Work instructions >>
Skip the pictures and return every entry exactly as written.

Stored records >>

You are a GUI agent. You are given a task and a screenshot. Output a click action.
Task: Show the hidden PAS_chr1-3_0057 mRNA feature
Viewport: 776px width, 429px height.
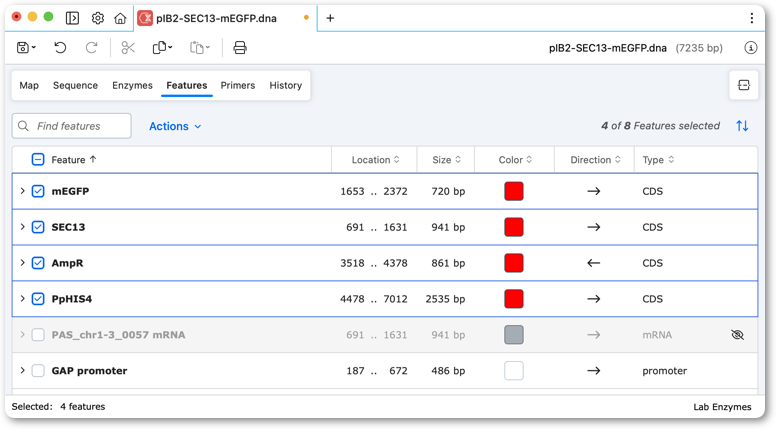[x=737, y=335]
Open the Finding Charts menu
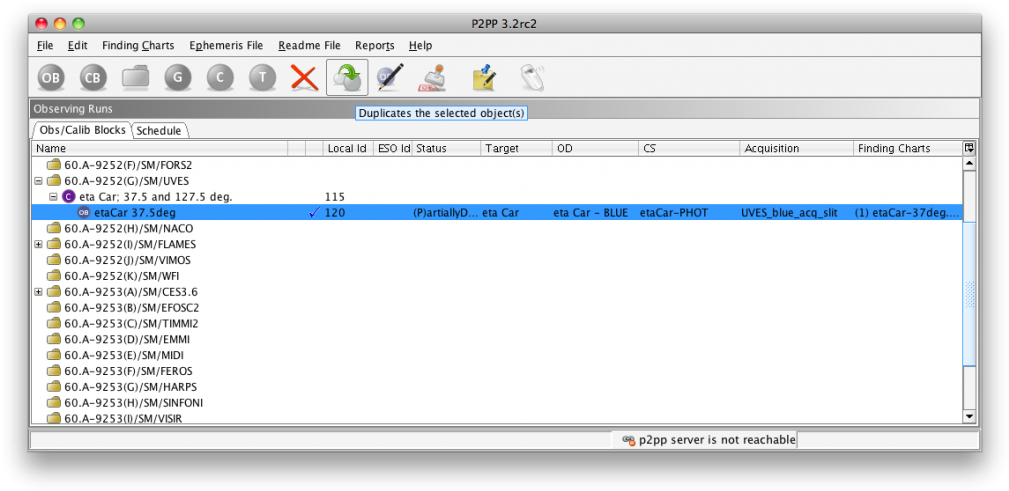Screen dimensions: 1009x491 [138, 46]
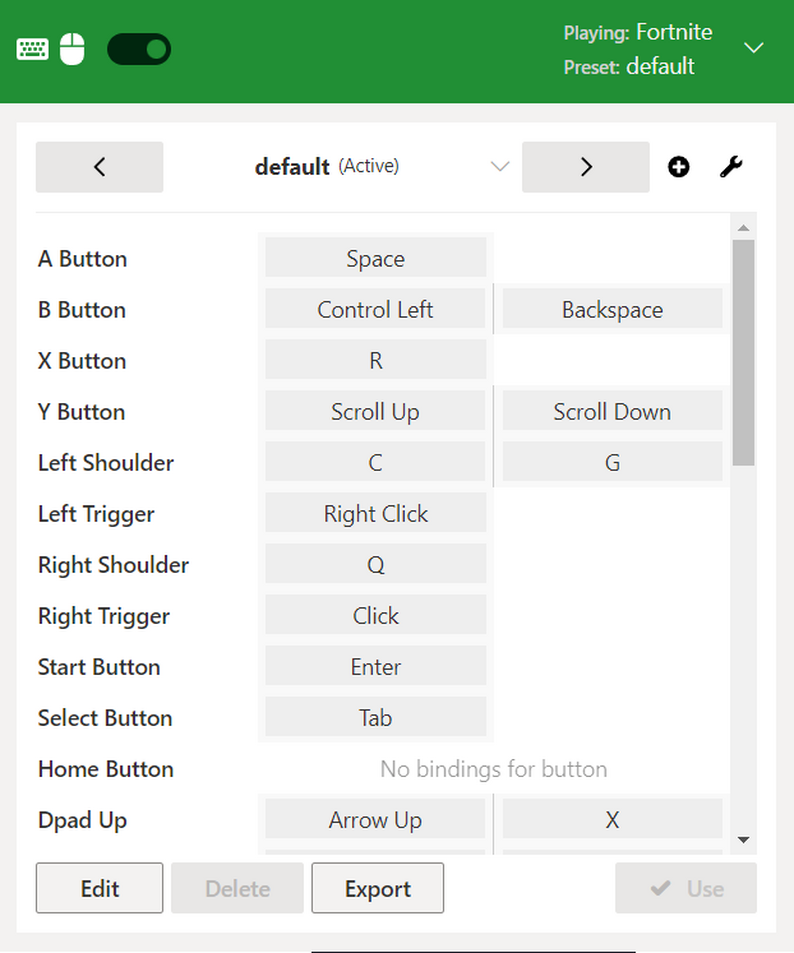Open the default preset selector dropdown

[500, 167]
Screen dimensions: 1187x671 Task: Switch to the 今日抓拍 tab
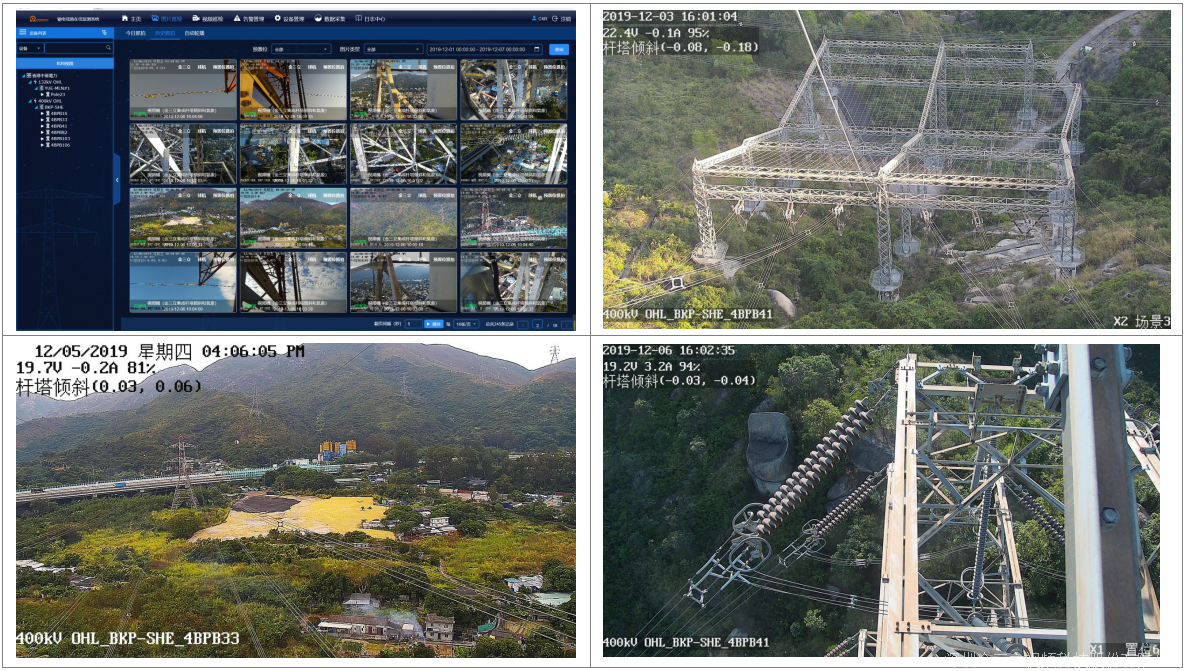click(135, 33)
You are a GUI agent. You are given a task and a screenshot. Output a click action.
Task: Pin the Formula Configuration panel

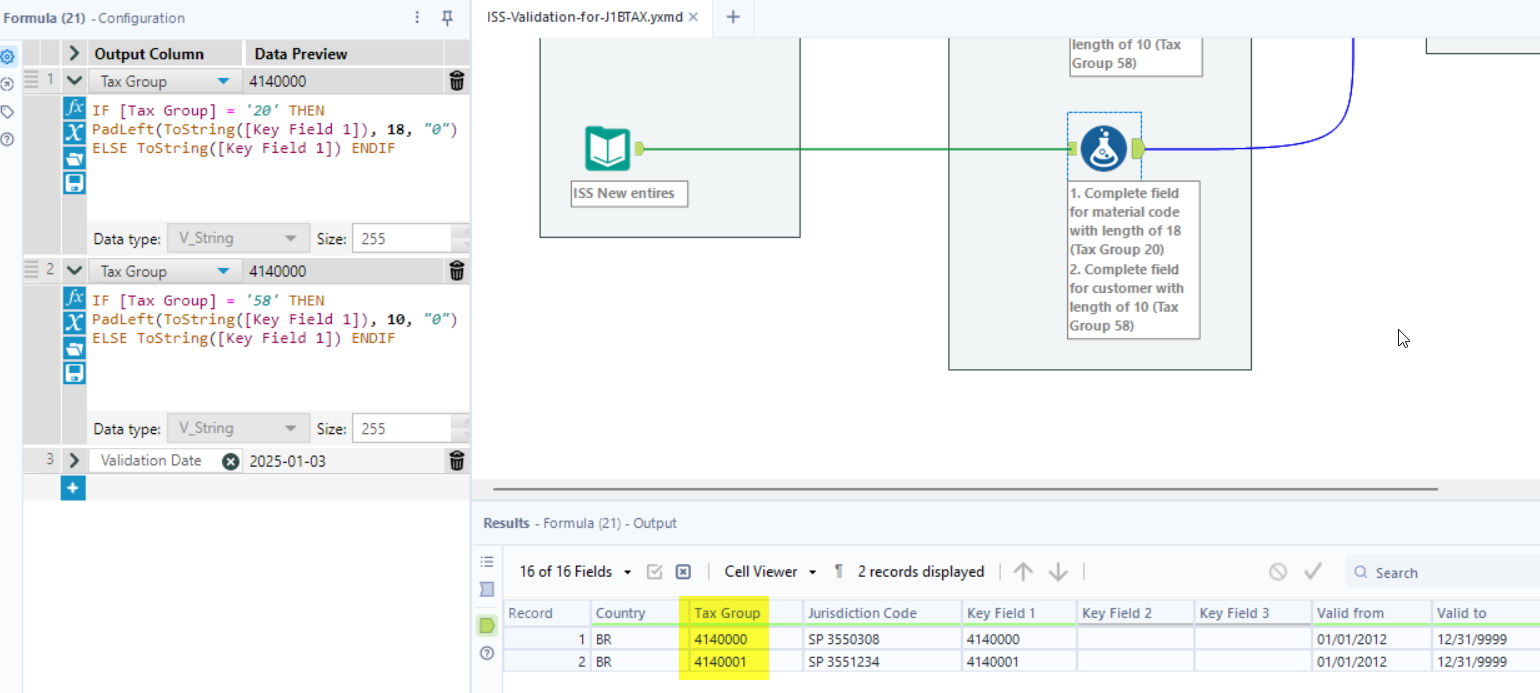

Solved exercise >>
You are a GUI agent. You are given a task and a screenshot. Output a click action.
Task: Show the hidden PAS_chr1-3_0057 mRNA feature
Viewport: 776px width, 429px height.
[x=737, y=335]
Open the Finding Charts menu
Screen dimensions: 1009x491 [138, 46]
Open the default preset selector dropdown

[500, 167]
Screen dimensions: 1187x671 Task: Switch to the 今日抓拍 tab
click(135, 33)
You are a GUI agent. You are given a task and a screenshot. Output a click action.
Task: Pin the Formula Configuration panel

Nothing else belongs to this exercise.